Menard could hear Ticky taking deep and deliberate breaths.

“He slipped,” said Ticky.

“That’s right.”

“But if he slipped, how come Kelly didn’t see him?”

“Because he’d got a little drunk and took a nap. Right?”

“Did Kelly tell you that?”

“No. Your report did. You said you smelled booze on his breath.”

“My report’s not done yet.”

“It must be because I read it, and that’s what it said.”

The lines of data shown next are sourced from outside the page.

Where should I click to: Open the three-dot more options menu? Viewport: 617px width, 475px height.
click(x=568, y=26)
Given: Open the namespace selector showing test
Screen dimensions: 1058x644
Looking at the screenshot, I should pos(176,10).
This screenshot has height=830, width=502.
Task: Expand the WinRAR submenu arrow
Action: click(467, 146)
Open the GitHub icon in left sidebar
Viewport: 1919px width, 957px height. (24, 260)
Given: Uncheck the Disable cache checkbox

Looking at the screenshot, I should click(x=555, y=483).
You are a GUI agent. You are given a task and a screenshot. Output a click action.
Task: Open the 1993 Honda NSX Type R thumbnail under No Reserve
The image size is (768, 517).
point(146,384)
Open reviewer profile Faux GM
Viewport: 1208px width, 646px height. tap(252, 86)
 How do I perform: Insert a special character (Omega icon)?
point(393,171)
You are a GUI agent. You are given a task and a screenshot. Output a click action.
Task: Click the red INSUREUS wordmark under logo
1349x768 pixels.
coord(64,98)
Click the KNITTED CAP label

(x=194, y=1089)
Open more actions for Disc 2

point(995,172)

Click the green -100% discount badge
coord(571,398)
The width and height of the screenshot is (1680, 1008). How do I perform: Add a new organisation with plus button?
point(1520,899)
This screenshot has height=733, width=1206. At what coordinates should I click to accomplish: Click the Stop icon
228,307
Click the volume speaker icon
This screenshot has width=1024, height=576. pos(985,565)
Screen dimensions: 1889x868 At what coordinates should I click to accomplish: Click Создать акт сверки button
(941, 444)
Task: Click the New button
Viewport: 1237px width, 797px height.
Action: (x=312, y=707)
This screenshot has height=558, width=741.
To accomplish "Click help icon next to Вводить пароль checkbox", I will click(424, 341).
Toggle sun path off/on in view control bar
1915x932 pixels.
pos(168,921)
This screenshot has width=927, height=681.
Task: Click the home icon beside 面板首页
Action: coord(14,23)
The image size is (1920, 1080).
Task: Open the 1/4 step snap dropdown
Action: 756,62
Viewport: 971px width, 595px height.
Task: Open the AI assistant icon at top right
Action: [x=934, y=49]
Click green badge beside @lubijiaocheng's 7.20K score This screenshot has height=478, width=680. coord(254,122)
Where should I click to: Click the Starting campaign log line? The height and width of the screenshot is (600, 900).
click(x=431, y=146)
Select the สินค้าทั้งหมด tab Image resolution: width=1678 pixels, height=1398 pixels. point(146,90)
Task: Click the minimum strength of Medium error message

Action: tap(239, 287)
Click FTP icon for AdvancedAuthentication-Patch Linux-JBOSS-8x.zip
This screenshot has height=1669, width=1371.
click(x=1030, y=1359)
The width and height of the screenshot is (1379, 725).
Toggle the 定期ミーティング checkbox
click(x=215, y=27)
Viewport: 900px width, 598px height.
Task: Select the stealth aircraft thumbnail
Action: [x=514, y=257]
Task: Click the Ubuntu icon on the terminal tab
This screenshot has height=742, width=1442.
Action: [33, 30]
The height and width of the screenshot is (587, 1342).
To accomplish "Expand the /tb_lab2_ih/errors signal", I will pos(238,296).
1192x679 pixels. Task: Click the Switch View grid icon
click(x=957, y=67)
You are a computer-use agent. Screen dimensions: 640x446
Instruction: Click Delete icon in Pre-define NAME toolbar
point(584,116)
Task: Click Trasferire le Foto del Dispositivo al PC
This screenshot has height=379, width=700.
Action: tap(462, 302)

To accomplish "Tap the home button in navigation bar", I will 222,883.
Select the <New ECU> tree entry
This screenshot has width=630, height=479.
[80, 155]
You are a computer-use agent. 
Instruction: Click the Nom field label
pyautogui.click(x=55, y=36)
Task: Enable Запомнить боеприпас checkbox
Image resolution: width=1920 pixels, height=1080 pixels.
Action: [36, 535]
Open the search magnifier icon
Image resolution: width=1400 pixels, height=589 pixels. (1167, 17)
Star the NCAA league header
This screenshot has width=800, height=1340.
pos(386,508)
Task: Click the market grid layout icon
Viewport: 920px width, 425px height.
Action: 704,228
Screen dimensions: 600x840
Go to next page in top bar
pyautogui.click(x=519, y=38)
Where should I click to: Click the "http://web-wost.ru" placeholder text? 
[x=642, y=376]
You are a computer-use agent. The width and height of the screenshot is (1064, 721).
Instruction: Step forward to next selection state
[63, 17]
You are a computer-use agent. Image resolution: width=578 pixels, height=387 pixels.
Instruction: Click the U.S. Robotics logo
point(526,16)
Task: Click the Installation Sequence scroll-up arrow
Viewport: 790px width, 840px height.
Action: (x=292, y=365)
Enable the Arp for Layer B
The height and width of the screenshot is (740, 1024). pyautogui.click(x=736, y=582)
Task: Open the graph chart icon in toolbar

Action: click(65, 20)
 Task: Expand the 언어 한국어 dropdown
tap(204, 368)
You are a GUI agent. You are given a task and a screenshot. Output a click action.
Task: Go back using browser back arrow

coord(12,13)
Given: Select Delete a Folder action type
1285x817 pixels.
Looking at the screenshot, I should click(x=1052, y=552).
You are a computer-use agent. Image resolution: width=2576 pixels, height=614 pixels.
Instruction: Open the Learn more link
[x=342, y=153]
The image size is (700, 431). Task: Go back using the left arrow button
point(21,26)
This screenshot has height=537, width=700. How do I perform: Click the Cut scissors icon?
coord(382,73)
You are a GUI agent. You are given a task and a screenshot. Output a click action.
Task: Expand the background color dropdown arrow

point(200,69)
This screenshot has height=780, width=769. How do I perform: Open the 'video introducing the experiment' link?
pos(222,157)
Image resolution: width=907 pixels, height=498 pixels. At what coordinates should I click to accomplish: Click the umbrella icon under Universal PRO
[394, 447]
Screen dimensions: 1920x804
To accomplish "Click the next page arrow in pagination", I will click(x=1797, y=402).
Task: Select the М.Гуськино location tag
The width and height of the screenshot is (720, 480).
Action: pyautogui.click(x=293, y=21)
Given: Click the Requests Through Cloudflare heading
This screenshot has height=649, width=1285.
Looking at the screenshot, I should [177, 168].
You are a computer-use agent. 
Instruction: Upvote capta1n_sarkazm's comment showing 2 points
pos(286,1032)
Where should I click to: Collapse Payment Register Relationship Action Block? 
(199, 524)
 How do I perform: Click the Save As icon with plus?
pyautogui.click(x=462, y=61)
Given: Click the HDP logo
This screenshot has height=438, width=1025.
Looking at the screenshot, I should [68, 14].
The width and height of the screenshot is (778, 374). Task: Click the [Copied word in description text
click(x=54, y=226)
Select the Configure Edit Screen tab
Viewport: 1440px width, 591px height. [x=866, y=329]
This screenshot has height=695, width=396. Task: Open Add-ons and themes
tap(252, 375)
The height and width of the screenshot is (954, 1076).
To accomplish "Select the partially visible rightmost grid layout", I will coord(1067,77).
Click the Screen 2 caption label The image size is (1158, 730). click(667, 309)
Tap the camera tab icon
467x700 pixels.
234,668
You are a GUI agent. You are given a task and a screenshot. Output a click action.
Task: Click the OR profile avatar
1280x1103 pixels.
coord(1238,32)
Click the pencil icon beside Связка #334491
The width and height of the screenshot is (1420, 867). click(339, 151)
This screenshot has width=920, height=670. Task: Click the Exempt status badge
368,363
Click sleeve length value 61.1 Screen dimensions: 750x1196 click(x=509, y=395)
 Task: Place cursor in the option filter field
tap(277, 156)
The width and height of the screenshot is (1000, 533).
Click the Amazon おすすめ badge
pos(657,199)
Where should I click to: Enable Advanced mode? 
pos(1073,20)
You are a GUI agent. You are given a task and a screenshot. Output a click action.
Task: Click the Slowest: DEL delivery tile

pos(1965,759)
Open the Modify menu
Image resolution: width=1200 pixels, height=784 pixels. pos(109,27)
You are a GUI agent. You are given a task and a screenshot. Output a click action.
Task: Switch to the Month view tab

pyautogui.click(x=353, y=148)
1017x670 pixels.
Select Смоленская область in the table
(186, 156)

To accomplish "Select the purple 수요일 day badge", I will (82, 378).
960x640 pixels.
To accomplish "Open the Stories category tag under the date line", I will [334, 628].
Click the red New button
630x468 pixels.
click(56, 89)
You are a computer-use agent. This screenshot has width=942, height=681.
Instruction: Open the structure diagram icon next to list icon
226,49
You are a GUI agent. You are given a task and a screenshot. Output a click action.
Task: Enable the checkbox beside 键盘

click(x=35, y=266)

Menard hung up and McGraw held on to the handset for a while, staring at it as if Juice would suddenly start talking again. When he was sure the line was dead he gently placed the handset in the cradle and looked at the clock. Almost five. He could use a drink. A few years back, Auger had sent McGraw on a course and the instructor had told them that finding the truth was a methodical process of interrogating not the witnesses but their memories. That line had stuck with Ticky and so he figured he’d do that with himself – interrogate his memory – and try to recall exactly what Kelly had told him during the interview. Now he saw that his hand was on the handle of the desk drawer where he kept the bottle. It was after five, but what the hell? As he gripped the Johnnie Walker and raised it from its wooden coffin he started to recall all the things Kelly had said, but as they settled into memory they started to bleed into the things McGraw had been thinking while Kelly had been talking, and into the swirl entered the things Menard had said. Damn, this business of interrogating memory was harder than the instructor had led him to believe. McGraw poured a little amber into a coffee cup that said World’s Greatest Cop. He swirled the magic liquid, closed his eyes and savoured the rich aroma. It set him free, conjuring a memory that, replica calfskin band watches like a fading dream, was just out of reach. But that smell … he closed his eyes, pressed his face to the mug and inhaled deeply. Now it suddenly came to him – he’d smelled booze on Kelly’s breath last night. Ticky McGraw smiled to himself at having been able to grasp such an illusive and difficult memory, and then he settled down to write his report.